Yang has held visiting appointments at Brown University and at Yale, and is an honorary professor at the Chinese Academy of Sciences and three Chinese universities. He has received numerous scientific awards, honors and recognitions, including the prestigious Alfred P. Sloan Award in Molecular Biology and Evolution. He is the author of more than 70 scientific articles and a co-editor of three recent books on geobiology, ecology, and conservation of Chinese Dawn Redwoods.  

Yang received his bachelor's and master's degrees from the China University of Geosciences in Wuhan (BA) and in Beijing (MS), and his Ph.D. from the University of Idaho. He was a postdoctoral fellow at the University of Michigan at Ann Arbor before joining the Bryant faculty. Yang's research focuses on molecular investigations of modern and ancient organisms, global climate changes, and anthropogenic alterations of physical environments.
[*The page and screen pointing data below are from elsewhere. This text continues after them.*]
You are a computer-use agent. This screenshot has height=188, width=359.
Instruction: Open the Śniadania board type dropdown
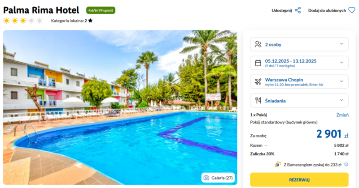tap(299, 101)
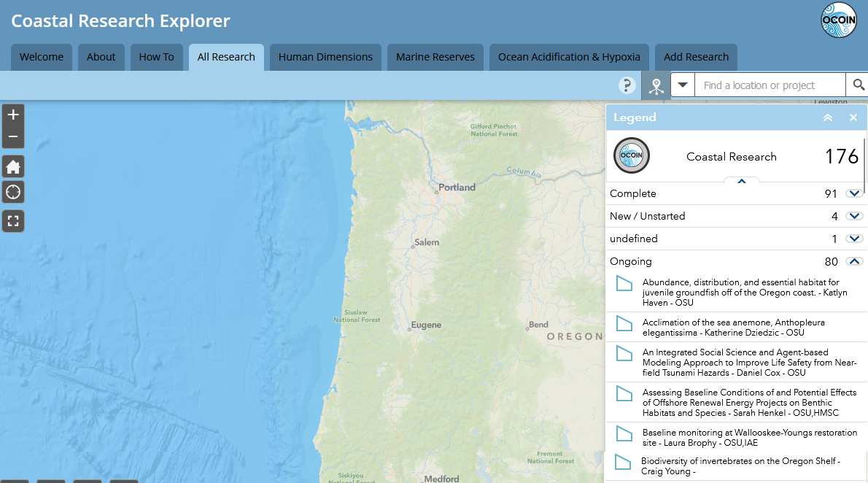Expand the Complete research category
This screenshot has height=483, width=868.
click(854, 194)
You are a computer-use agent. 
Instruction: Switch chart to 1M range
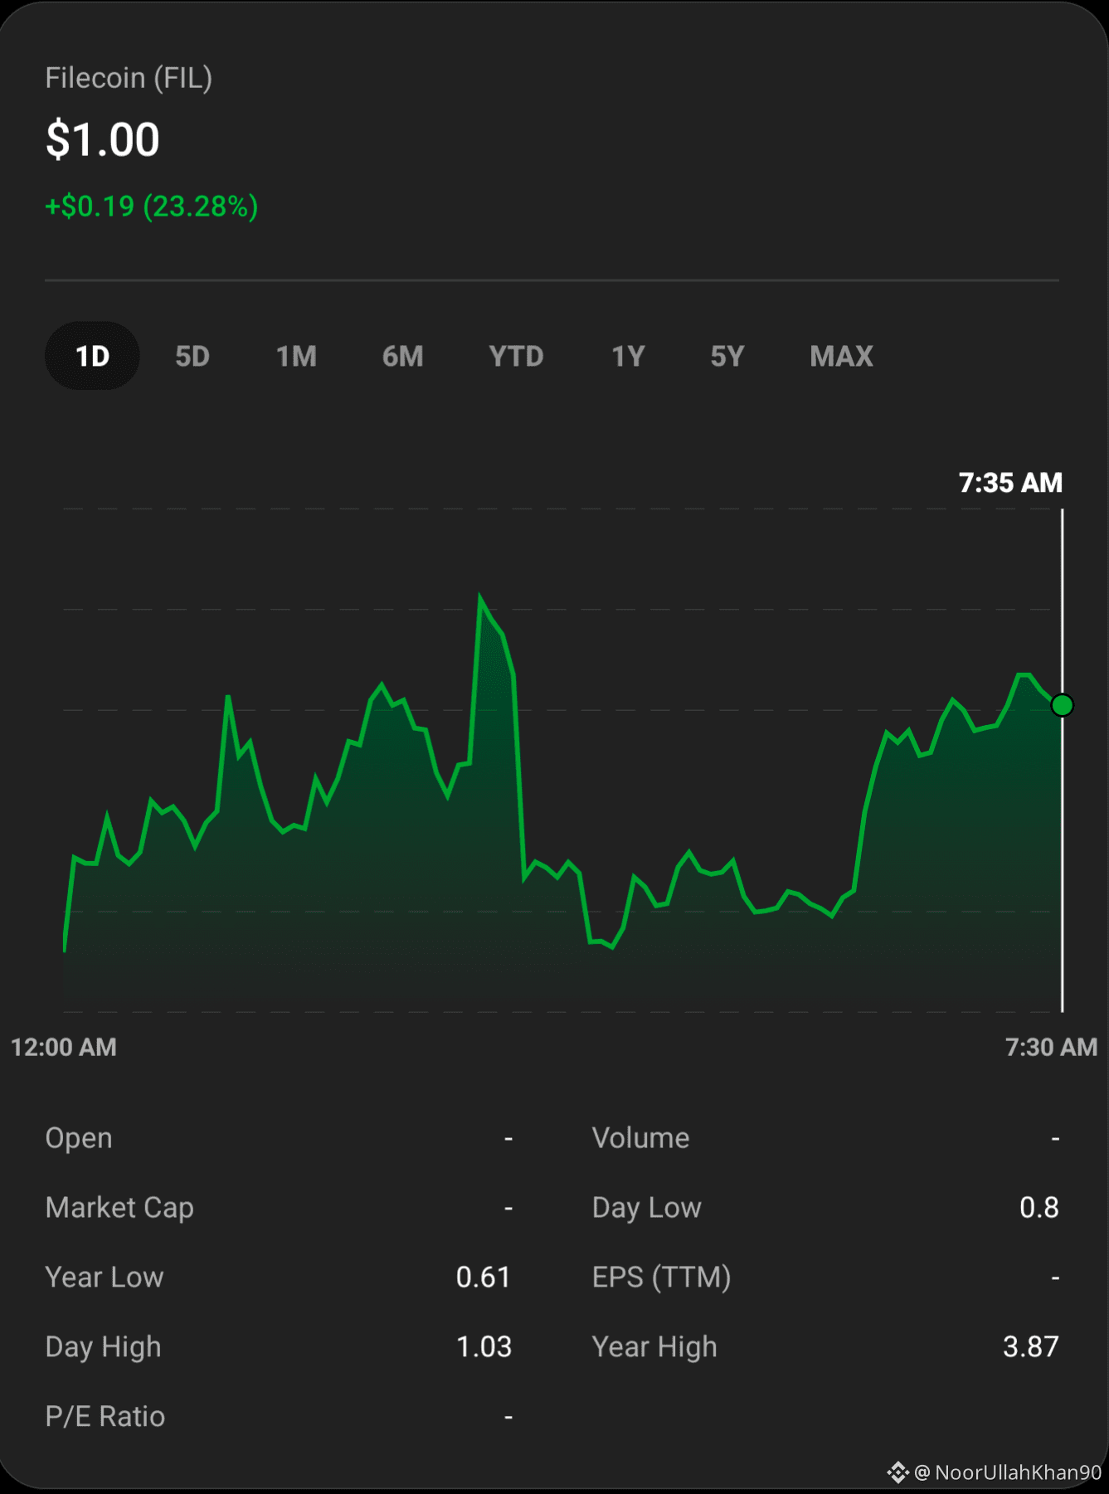(296, 357)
Qin Leng, Ph.D., recipient of China’s Outstanding Scientist Award of Jiangsu Province, is a distinguished professor and scientist who has been a member of the Bryant community since 2009. She is a co-organizer of Research and Engagement Day, a symposium that celebrates the research, creativity, and innovative academic accomplishments of the entire Bryant community.

Leng has held visiting appointments at both the University of Idaho and the Swedish Museum of Natural History. She has received numerous awards, honors, and fellowships, including a Travel Grant and Award from the Chunhui Program of the Ministry of Education in China. Her research and collaborations have resulted in more than 50 scientific articles and four books.

Leng received her Bachelor of Science degrees in Biology from Nanjing University, Master of Science degree in Paleobiology from the Graduate School of the Chinese Academy of Sciences, and Ph.D. through a joint program of the Chinese Academy of Sciences and Swedish Museum of Natural History. Prior to joining the Bryant faculty, she held several positions at the Nanjing Institute of Geology and Paleontology at the Chinese Academy of Sciences in China, including research assistant, assistant professor, associate professor, and full professor. Leng’s research interests are comprised of Plant Science (including Neo-botany on living plants and Paleo-botany on fossil plants), General Biology, Environmental Science, and Evolution.